**YOUR OBJECTIVE:**
Give back exactly the lines of the material below that start at the line containing "2192x855 pixels. How" and end at the line containing "Task: Sort losers by Fiyat column header", and no others.

**INFORMATION:**
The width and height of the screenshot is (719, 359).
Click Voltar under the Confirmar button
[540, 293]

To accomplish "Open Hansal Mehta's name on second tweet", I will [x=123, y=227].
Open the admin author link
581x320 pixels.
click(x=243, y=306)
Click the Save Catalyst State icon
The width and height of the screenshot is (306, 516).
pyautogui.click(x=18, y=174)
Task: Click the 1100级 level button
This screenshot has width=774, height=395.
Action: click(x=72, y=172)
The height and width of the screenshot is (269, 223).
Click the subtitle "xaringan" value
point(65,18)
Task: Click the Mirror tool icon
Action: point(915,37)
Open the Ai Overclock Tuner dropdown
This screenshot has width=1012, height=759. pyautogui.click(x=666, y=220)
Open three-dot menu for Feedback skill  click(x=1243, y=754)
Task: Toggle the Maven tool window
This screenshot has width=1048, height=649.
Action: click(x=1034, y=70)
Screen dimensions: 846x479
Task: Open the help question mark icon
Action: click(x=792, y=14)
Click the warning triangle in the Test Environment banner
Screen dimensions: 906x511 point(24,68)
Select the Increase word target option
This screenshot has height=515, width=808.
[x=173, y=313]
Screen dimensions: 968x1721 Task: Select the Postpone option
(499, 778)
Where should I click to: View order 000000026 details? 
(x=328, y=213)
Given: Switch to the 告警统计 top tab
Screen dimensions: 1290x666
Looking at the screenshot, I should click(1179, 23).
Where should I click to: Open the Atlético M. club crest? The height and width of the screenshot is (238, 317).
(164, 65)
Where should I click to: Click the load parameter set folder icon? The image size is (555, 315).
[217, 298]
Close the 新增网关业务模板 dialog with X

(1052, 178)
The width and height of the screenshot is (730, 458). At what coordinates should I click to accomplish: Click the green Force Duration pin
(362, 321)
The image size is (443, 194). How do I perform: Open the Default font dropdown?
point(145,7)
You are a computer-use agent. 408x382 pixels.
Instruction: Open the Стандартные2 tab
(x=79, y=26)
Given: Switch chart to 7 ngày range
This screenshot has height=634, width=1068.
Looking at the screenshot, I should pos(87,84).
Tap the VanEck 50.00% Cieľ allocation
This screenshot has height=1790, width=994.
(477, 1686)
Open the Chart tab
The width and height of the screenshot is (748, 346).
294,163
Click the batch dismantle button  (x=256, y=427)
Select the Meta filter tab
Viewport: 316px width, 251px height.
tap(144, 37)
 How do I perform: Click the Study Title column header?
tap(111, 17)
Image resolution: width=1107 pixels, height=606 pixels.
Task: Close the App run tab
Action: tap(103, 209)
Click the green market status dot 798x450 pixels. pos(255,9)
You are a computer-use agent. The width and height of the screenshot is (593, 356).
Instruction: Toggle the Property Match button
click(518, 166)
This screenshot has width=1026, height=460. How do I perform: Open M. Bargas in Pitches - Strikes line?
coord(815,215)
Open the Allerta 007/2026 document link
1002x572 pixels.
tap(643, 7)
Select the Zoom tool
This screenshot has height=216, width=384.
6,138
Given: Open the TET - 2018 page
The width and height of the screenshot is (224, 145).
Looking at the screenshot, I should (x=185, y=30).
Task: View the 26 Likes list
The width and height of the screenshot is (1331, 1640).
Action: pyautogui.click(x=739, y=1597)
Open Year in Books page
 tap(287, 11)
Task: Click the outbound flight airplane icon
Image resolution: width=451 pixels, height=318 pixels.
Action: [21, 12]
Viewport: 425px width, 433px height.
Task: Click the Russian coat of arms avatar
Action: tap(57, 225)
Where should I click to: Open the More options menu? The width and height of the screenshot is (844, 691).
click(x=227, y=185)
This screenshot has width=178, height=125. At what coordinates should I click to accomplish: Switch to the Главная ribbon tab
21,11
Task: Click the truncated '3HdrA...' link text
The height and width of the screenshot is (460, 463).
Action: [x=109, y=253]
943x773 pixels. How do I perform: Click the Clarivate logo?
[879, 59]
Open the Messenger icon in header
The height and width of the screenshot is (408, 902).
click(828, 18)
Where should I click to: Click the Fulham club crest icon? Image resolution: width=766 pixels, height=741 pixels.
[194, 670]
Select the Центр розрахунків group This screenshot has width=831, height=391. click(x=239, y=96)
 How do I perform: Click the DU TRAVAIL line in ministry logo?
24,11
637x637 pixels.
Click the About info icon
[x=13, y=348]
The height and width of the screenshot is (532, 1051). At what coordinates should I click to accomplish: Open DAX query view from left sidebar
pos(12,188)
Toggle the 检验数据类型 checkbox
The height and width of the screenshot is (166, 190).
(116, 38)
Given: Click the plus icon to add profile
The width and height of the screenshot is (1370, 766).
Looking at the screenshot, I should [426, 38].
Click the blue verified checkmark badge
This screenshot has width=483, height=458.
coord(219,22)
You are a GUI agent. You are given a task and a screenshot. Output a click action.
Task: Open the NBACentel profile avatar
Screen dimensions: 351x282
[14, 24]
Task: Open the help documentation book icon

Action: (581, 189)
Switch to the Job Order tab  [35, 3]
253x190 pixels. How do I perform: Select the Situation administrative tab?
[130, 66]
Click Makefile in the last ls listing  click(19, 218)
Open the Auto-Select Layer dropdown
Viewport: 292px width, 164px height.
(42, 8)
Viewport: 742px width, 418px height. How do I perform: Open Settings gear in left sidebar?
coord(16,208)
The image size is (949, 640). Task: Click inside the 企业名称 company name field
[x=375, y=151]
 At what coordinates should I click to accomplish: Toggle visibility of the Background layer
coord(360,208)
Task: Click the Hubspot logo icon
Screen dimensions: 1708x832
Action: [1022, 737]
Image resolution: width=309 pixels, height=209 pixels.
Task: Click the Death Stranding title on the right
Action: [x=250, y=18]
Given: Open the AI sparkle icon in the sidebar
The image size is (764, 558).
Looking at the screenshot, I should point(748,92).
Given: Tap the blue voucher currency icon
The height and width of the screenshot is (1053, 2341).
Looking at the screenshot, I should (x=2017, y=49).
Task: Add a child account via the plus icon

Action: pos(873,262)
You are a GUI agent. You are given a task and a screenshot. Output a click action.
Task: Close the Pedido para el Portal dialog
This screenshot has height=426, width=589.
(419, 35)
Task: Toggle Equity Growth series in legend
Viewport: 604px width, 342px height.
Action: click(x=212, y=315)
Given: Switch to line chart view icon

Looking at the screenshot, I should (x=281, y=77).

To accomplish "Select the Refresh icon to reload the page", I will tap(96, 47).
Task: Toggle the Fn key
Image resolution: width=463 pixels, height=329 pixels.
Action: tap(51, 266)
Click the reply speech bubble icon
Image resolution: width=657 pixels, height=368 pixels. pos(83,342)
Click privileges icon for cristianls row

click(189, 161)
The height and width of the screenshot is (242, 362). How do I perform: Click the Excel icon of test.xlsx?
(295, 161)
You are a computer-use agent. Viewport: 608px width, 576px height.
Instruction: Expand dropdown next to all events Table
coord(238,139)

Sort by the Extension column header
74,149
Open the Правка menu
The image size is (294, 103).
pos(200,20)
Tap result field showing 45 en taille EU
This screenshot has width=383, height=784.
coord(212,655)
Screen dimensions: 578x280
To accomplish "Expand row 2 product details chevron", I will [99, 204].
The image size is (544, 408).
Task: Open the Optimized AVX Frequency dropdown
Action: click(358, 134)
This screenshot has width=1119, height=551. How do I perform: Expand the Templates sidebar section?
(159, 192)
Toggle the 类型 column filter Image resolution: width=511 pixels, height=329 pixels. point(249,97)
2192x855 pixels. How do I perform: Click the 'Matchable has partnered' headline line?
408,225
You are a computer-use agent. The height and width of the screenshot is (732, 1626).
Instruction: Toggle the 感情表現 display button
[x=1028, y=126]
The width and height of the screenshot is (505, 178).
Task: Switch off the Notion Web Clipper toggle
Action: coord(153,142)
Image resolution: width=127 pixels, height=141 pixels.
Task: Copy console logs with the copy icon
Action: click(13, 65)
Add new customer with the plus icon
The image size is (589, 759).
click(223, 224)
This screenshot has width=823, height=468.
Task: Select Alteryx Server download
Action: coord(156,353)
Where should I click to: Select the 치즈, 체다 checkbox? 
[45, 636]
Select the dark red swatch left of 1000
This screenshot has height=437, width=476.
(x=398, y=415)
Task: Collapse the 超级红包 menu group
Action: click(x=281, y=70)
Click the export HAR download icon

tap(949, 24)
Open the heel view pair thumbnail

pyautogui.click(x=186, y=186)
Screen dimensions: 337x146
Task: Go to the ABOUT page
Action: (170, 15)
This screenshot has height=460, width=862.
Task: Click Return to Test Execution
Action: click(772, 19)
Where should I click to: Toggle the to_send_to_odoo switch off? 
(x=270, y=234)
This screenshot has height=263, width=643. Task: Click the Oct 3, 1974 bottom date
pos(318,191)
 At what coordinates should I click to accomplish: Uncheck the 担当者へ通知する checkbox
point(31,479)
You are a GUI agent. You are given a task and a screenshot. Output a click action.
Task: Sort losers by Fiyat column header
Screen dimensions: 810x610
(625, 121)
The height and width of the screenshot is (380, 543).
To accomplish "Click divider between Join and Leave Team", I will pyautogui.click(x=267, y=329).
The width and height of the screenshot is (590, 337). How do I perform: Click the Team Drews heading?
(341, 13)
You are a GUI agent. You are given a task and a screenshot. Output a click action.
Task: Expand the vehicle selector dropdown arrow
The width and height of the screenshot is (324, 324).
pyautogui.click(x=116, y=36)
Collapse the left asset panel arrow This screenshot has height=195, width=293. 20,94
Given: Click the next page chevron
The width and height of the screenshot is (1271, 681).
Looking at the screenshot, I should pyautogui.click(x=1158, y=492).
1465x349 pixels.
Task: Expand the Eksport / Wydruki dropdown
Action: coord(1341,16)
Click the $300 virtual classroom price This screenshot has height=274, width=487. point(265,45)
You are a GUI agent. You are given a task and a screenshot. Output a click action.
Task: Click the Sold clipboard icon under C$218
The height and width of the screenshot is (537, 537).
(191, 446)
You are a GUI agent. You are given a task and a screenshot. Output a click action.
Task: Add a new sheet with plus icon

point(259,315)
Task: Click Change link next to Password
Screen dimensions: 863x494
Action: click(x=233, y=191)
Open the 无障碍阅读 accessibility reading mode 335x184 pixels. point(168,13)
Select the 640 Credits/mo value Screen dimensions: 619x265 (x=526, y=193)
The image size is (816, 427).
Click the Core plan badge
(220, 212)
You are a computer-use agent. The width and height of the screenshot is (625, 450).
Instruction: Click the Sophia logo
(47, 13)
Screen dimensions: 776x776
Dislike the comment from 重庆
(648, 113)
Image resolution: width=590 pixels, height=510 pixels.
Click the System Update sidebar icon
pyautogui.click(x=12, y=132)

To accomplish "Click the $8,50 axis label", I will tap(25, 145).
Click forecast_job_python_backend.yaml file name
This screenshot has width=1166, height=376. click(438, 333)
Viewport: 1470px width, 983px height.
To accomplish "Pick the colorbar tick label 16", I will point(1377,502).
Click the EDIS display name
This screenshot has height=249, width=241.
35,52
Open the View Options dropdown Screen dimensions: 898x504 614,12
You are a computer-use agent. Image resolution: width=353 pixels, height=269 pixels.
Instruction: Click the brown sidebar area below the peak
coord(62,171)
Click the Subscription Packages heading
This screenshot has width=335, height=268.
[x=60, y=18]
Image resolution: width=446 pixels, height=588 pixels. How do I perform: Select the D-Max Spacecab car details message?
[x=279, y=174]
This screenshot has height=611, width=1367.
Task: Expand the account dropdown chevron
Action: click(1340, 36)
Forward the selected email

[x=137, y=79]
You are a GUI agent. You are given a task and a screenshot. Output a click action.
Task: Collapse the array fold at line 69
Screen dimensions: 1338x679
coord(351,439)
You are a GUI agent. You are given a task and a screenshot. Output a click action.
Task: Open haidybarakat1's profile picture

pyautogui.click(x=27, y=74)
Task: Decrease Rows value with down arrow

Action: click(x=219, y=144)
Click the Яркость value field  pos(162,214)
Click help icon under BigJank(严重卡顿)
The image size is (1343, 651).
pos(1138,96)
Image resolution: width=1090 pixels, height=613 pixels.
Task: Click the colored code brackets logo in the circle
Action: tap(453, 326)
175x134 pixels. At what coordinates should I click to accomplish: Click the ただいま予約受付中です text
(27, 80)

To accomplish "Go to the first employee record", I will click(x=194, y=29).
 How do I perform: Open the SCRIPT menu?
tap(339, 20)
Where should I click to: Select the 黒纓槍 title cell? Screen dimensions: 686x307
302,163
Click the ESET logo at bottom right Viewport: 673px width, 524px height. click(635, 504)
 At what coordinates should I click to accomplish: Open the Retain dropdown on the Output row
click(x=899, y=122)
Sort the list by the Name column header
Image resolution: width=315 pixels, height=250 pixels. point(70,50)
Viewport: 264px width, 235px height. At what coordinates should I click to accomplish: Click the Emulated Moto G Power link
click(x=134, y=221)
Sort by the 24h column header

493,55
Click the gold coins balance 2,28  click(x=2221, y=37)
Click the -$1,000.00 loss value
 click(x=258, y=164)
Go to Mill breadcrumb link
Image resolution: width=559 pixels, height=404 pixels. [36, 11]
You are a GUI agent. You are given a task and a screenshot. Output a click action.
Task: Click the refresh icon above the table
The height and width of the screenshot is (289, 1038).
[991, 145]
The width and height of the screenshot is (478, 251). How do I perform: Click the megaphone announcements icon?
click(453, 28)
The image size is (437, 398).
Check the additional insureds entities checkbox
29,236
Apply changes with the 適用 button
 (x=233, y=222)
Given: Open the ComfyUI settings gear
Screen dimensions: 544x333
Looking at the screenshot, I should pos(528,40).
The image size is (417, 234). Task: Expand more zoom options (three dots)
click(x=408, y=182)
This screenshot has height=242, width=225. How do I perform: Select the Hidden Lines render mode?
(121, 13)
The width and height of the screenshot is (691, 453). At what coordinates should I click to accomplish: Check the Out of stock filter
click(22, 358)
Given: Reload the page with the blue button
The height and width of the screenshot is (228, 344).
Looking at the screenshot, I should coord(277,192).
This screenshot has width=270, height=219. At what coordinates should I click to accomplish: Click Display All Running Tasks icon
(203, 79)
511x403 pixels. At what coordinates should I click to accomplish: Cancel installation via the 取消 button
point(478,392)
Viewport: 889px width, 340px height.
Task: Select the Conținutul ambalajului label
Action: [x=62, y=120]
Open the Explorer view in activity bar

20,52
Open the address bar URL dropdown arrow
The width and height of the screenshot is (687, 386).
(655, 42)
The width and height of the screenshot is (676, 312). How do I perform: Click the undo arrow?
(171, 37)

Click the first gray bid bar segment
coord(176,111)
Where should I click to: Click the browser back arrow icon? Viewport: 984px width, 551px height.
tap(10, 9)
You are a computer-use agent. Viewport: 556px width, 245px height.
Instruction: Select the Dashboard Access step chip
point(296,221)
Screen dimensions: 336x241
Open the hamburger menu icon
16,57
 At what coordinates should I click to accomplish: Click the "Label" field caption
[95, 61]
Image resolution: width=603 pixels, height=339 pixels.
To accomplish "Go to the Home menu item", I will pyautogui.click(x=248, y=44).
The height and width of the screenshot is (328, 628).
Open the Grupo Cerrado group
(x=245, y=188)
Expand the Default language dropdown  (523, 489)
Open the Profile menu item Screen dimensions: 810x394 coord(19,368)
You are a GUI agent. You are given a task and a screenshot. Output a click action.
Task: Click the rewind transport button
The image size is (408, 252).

**EXERCISE OUTPUT:**
2192x855 pixels. How do I perform: Click the 'Matchable has partnered' headline line?
408,225
You are a computer-use agent. The height and width of the screenshot is (732, 1626).
Instruction: Toggle the 感情表現 display button
[x=1028, y=126]
The width and height of the screenshot is (505, 178).
Task: Switch off the Notion Web Clipper toggle
Action: coord(153,142)
Image resolution: width=127 pixels, height=141 pixels.
Task: Copy console logs with the copy icon
Action: click(13, 65)
Add new customer with the plus icon
The image size is (589, 759).
click(223, 224)
This screenshot has width=823, height=468.
Task: Select Alteryx Server download
Action: coord(156,353)
Where should I click to: Select the 치즈, 체다 checkbox? 
[45, 636]
Select the dark red swatch left of 1000
This screenshot has height=437, width=476.
(x=398, y=415)
Task: Collapse the 超级红包 menu group
Action: click(x=281, y=70)
Click the export HAR download icon

tap(949, 24)
Open the heel view pair thumbnail

pyautogui.click(x=186, y=186)
Screen dimensions: 337x146
Task: Go to the ABOUT page
Action: (170, 15)
This screenshot has height=460, width=862.
Task: Click Return to Test Execution
Action: click(772, 19)
Where should I click to: Toggle the to_send_to_odoo switch off? 
(x=270, y=234)
This screenshot has height=263, width=643. Task: Click the Oct 3, 1974 bottom date
pos(318,191)
 At what coordinates should I click to accomplish: Uncheck the 担当者へ通知する checkbox
point(31,479)
You are a GUI agent. You are given a task and a screenshot. Output a click action.
Task: Sort losers by Fiyat column header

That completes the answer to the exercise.